Policy & Public Health

More Than Half of All States Have Shut Down All of Their Schools

See ongoing updates on this story here.

The five largest school districts in the nation are now shut down as more states and major education systems around the country announced closures over the weekend owing to fears over the COVID-19 pandemic. At this point, more than half of the states in the United States have now ordered all of their public schools closed, with many also ordering private schools to shut down.

One state so far Monday — New Jersey — and 12 states this weekend — Arkansas, Arizona, Connecticut, Iowa, Massachusetts, Minnesota, Nevada, New Hampshire North Carolina, North Dakota, South Carolina and Vermont — brought the total number of statewide closures to 33. Still more closures are expected today and throughout the week.

The closure of New York City’s 1,800 schools was announced Sunday. New York City is the largest school system in the nation, representing about 1.1 million students and employing some 75,000 teachers. Schools will be closed starting today, with teachers reporting to work later in the week to begin training to deliver distance learning to their students.

They join 19 states and several large districts that announced shutdowns late last week. Alabama, Illinois, Louisiana, Maryland, Michigan, New Mexico, Ohio, Oregon, Virginia, Washington, West Virginia, Wisconsin, as well as the District of Columbia, have all ordered public K–12 schools closed amid fears over the Novel Coronavirus (COVID-19). In addition, several large school districts, including Atlanta, Austin, San Francisco, Denver, Seattle and Los Angeles — the second-largest district in the nation — have ordered schools shuttered.

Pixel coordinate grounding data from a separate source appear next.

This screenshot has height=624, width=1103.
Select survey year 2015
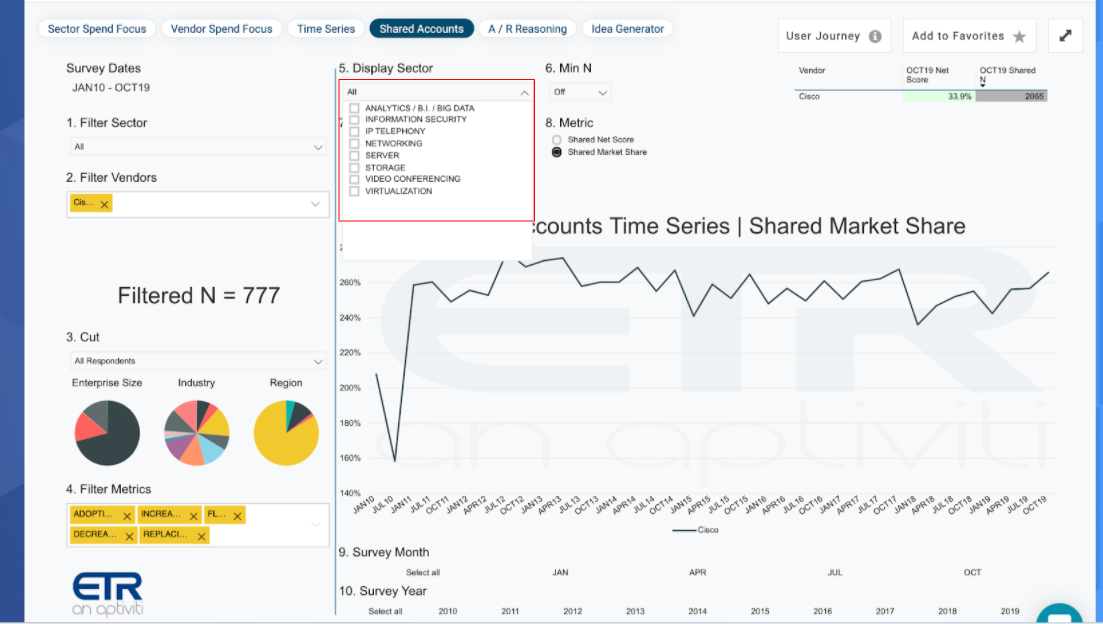(760, 611)
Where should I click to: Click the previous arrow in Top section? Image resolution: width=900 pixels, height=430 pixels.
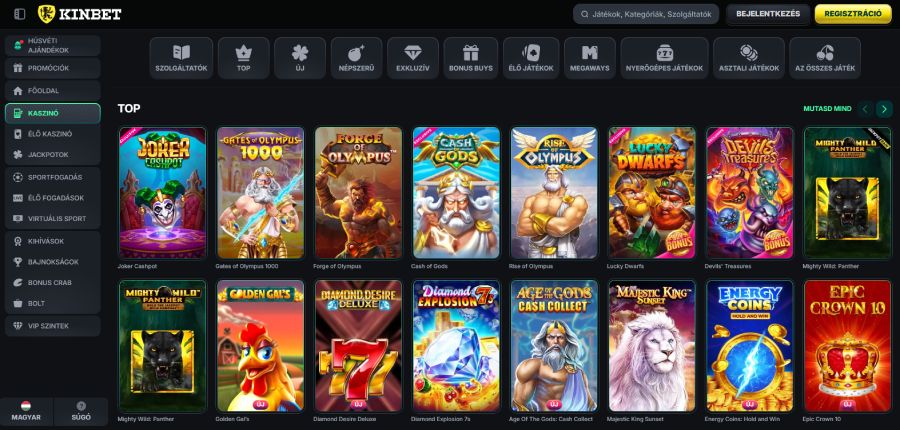pyautogui.click(x=865, y=108)
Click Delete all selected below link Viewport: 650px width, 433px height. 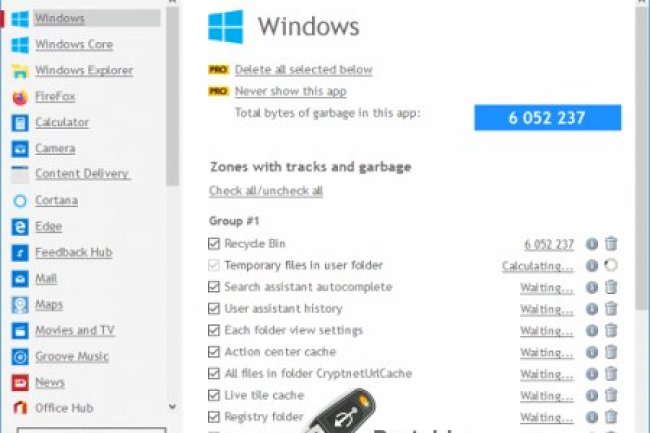tap(303, 70)
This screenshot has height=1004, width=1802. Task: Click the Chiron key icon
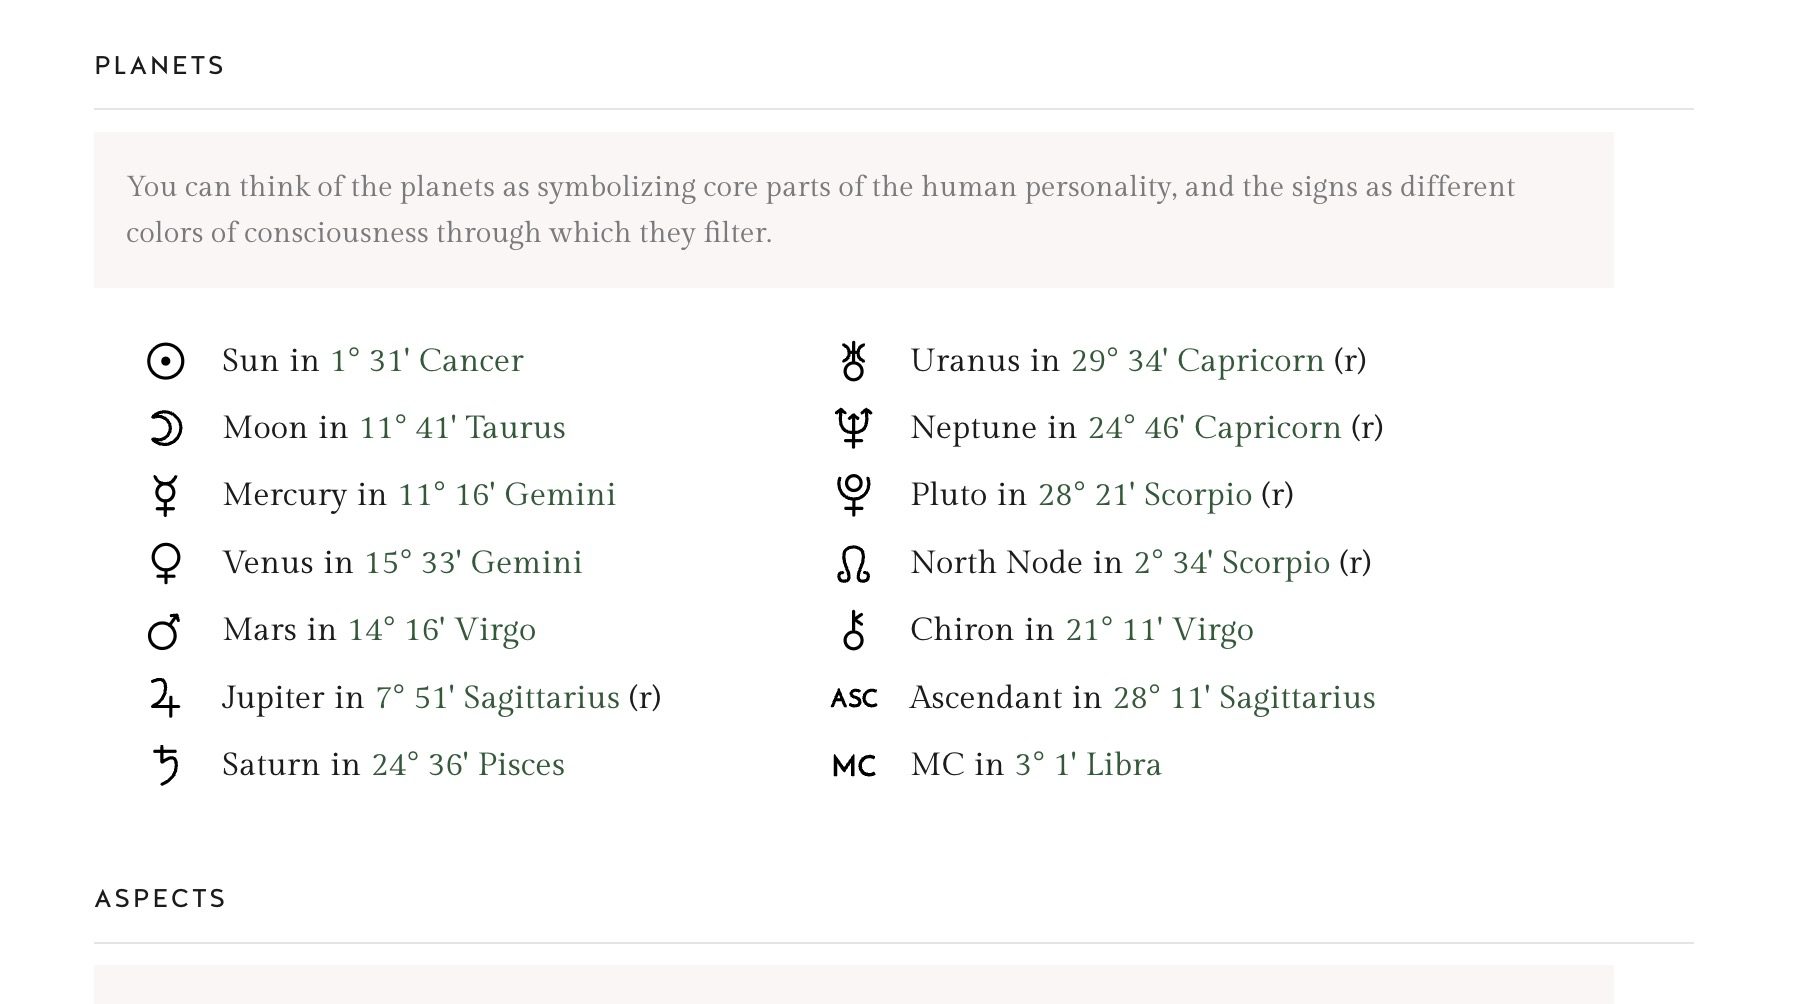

The state closures seem by and large to have been implemented with very little or no coordination with school or district leaders, and none have included concrete plans for delivering educational services during the closures. Some vaguely addressed the need to deliver food and services to students who need them. Some states have yet to post information about the closures or even the fact of the closures on their sites — even as the closures take effect.

Monday Closures

New Jersey Gov. Phil Murphy ordered all public and private schools, colleges and universities to close starting Wednesday. They are to remained closed until the state determines that it's safe for them to reopen.

Weekend Closures

Thirteen states this weekend announced closures.

Arkansas Gov. Asa Hutchinson did an about-face Sunday and ordered public schools closed beginning Tuesday, with schools having the option of shutting down Monday.

Arizona is closing all schools through March 16 through March 27, Gov. Doug Ducey announced in an open letter Sunday. He indicated additional information for education leaders would be posted on azed.gov, a site that was not up and running as of this writing early Monday morning.

Connecticut Gov. Ned Lamont did a similar about-face Sunday, ordering all public schools in the state to close until at least March 31, effective Tuesday.

Iowa Gov. Kim Reynolds Sunday recommended all schools close for at least four weeks, at which time the state will assess whether they should remain closed or students should return to classes on campus.

Massachusetts Gov. Charlie Baker ordered all public and private schools in his state closed starting Tuesday. Those closures are expected to last for three weeks at this point. Massachusetts was one of only four states that announced closures over the weekend and also provided that information on its state website.

Minnesota Gov. Tim Walz issued an executive order late Sunday closing schools until March 27.

Montana public K–12 schools will be closed through March 27.

Nevada announced Sunday it will close all public and private schools, including charters, until April 6. Those closures are effective immediately.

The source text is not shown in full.